EXERCISE: Please copy every entry below word for word, leaving the pictures out of your answer.

INFORMATION SHOWN:
++++++
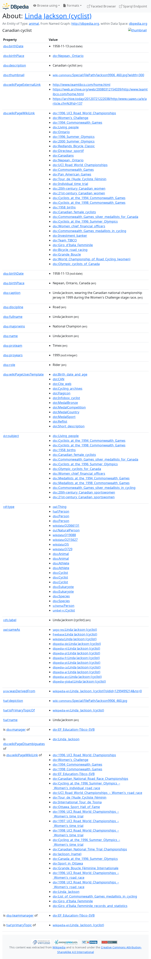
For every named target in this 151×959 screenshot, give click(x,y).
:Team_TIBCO (65, 240)
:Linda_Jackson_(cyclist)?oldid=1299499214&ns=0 (97, 691)
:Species (61, 596)
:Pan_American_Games (72, 174)
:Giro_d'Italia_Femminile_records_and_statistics (90, 906)
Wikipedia (58, 947)
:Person (61, 511)
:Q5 (61, 544)
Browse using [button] (46, 5)
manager (16, 729)
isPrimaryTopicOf (19, 710)
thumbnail (13, 75)
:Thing (59, 507)
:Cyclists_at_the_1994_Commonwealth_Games (89, 198)
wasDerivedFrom (19, 691)
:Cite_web (62, 384)
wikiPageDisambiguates (24, 744)
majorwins (14, 326)
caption (11, 293)
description (14, 65)
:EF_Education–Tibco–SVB (74, 729)
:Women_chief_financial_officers (79, 226)
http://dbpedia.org (85, 23)
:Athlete (61, 563)
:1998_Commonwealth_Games (77, 769)
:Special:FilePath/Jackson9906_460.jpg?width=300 (98, 75)
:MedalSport (64, 417)
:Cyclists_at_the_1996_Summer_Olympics (85, 221)
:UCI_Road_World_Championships (80, 165)
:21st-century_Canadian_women (79, 193)
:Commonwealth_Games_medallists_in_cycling (89, 231)
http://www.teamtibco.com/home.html (81, 84)
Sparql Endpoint (134, 6)
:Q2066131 (66, 525)
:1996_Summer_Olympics (74, 136)
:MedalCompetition (69, 407)
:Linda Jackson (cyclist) (75, 629)
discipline (13, 307)
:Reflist (60, 421)
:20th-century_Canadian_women (79, 188)
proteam (12, 345)
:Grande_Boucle (67, 254)
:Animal (61, 554)
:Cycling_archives (67, 388)
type (8, 507)
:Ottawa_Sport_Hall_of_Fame (76, 807)
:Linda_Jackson (66, 739)
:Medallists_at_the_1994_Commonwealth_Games (91, 478)
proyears (13, 355)
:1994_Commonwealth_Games (77, 122)
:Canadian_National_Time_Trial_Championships (90, 849)
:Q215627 (65, 540)
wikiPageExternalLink (22, 84)
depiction (13, 700)
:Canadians (63, 155)
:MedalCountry (66, 412)
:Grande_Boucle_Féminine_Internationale (85, 868)
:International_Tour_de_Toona (77, 802)
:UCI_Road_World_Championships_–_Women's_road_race (97, 793)
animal (34, 23)
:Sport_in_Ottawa (68, 863)
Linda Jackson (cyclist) (58, 15)
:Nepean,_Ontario (68, 56)
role (9, 365)
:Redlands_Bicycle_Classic (74, 146)
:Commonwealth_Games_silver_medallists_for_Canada (95, 217)
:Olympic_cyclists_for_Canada (77, 469)
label (9, 620)
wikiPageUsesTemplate (23, 374)
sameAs (11, 629)
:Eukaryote (63, 587)
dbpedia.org (138, 23)
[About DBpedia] (15, 6)
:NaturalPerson (66, 530)
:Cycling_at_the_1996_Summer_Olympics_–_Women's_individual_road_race (86, 785)
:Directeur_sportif (68, 151)
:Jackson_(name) (67, 854)
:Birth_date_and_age (70, 374)
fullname (12, 316)
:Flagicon (61, 393)
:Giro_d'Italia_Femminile (73, 245)
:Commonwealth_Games (73, 169)
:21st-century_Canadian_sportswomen (84, 497)
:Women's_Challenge (70, 118)
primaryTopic (19, 925)
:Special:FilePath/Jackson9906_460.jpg (90, 700)
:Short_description (69, 426)
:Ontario (61, 132)
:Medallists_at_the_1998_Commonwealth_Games (91, 483)
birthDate (13, 46)
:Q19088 (64, 535)
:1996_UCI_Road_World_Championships (84, 113)
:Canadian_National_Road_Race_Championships (90, 778)
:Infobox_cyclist (66, 398)
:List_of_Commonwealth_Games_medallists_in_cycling (95, 896)
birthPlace (13, 56)
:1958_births (64, 207)
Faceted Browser (103, 6)
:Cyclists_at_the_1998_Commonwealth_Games (89, 202)
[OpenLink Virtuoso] (41, 942)
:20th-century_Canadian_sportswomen (84, 492)
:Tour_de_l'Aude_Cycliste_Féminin (79, 179)
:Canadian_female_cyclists (74, 212)
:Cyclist (60, 572)
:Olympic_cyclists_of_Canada (76, 264)
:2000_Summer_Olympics (74, 141)
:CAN (58, 379)
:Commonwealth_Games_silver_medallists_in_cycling (94, 487)
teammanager (20, 915)
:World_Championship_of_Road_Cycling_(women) (91, 259)
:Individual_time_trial (70, 184)
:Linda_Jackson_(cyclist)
++++++
REPLY:
For every named target in this 151×959 screenshot, give click(x,y).
:Team_TIBCO (65, 240)
:Linda_Jackson_(cyclist)?oldid=1299499214&ns=0 (97, 691)
:Species (61, 596)
:Pan_American_Games (72, 174)
:Giro_d'Italia_Femminile_records_and_statistics (90, 906)
Wikipedia (58, 947)
:Person (61, 511)
:Q5 (61, 544)
Browse using [button] (46, 5)
manager (16, 729)
isPrimaryTopicOf (19, 710)
thumbnail (13, 75)
:Thing (59, 507)
:Cyclists_at_the_1994_Commonwealth_Games (89, 198)
wasDerivedFrom (19, 691)
:Cite_web (62, 384)
wikiPageDisambiguates (24, 744)
majorwins (14, 326)
caption (11, 293)
description (14, 65)
:EF_Education–Tibco–SVB (74, 729)
:Women_chief_financial_officers (79, 226)
http://dbpedia.org (85, 23)
:Athlete (61, 563)
:1998_Commonwealth_Games (77, 769)
:Special:FilePath/Jackson9906_460.jpg?width=300 (98, 75)
:MedalSport (64, 417)
:Cyclists_at_the_1996_Summer_Olympics (85, 221)
:UCI_Road_World_Championships (80, 165)
:21st-century_Canadian_women (79, 193)
:Commonwealth_Games_medallists_in_cycling (89, 231)
http://www.teamtibco.com/home.html (81, 84)
Sparql Endpoint (134, 6)
:Q2066131 (66, 525)
:1996_Summer_Olympics (74, 136)
:MedalCompetition (69, 407)
:Linda Jackson (cyclist) (75, 629)
discipline (13, 307)
:Reflist (60, 421)
:20th-century_Canadian_women (79, 188)
proteam (12, 345)
:Grande_Boucle (67, 254)
:Animal (61, 554)
:Cycling_archives (67, 388)
type (8, 507)
:Ottawa_Sport_Hall_of_Fame (76, 807)
:Linda_Jackson (66, 739)
:Medallists_at_the_1994_Commonwealth_Games (91, 478)
proyears (13, 355)
:1994_Commonwealth_Games (77, 122)
:Canadian_National_Time_Trial_Championships (90, 849)
:Q215627 (65, 540)
wikiPageExternalLink (22, 84)
depiction (13, 700)
:Canadians (63, 155)
:MedalCountry (66, 412)
:Grande_Boucle_Féminine_Internationale (85, 868)
:International_Tour_de_Toona (77, 802)
:UCI_Road_World_Championships_–_Women's_road_race (97, 793)
animal (34, 23)
:Sport_in_Ottawa (68, 863)
Linda Jackson (cyclist) (58, 15)
:Nepean,_Ontario (68, 56)
role (9, 365)
:Redlands_Bicycle_Classic (74, 146)
:Commonwealth_Games_silver_medallists_for_Canada (95, 217)
:Olympic_cyclists_for_Canada (77, 469)
label (9, 620)
wikiPageUsesTemplate (23, 374)
sameAs (11, 629)
:Eukaryote (63, 587)
dbpedia.org (138, 23)
[About DBpedia] (15, 6)
:NaturalPerson (66, 530)
:Cycling_at_the_1996_Summer_Olympics_–_Women's_individual_road_race (86, 785)
:Directeur_sportif (68, 151)
:Jackson_(name) (67, 854)
:Birth_date_and_age (70, 374)
fullname (12, 316)
:Flagicon (61, 393)
:Giro_d'Italia_Femminile (73, 245)
:Commonwealth_Games (73, 169)
:21st-century_Canadian_sportswomen (84, 497)
:Women's_Challenge (70, 118)
primaryTopic (19, 925)
:Special:FilePath/Jackson9906_460.jpg (90, 700)
:Short_description (69, 426)
:Ontario (61, 132)
:Medallists_at_the_1998_Commonwealth_Games (91, 483)
birthDate (13, 46)
:Q19088 (64, 535)
:1996_UCI_Road_World_Championships (84, 113)
:Canadian_National_Road_Race_Championships (90, 778)
:Infobox_cyclist (66, 398)
:List_of_Commonwealth_Games_medallists_in_cycling (95, 896)
birthPlace (13, 56)
:1958_births (64, 207)
Faceted Browser (103, 6)
:Cyclists_at_the_1998_Commonwealth_Games (89, 202)
[OpenLink Virtuoso] (41, 942)
:20th-century_Canadian_sportswomen (84, 492)
:Tour_de_l'Aude_Cycliste_Féminin (79, 179)
:Canadian_female_cyclists (74, 212)
:Cyclist (60, 572)
:Olympic_cyclists_of_Canada (76, 264)
:2000_Summer_Olympics (74, 141)
:CAN (58, 379)
:Commonwealth_Games_silver_medallists_in_cycling (94, 487)
teammanager (20, 915)
:World_Championship_of_Road_Cycling_(women) (91, 259)
:Individual_time_trial (70, 184)
:Linda_Jackson_(cyclist)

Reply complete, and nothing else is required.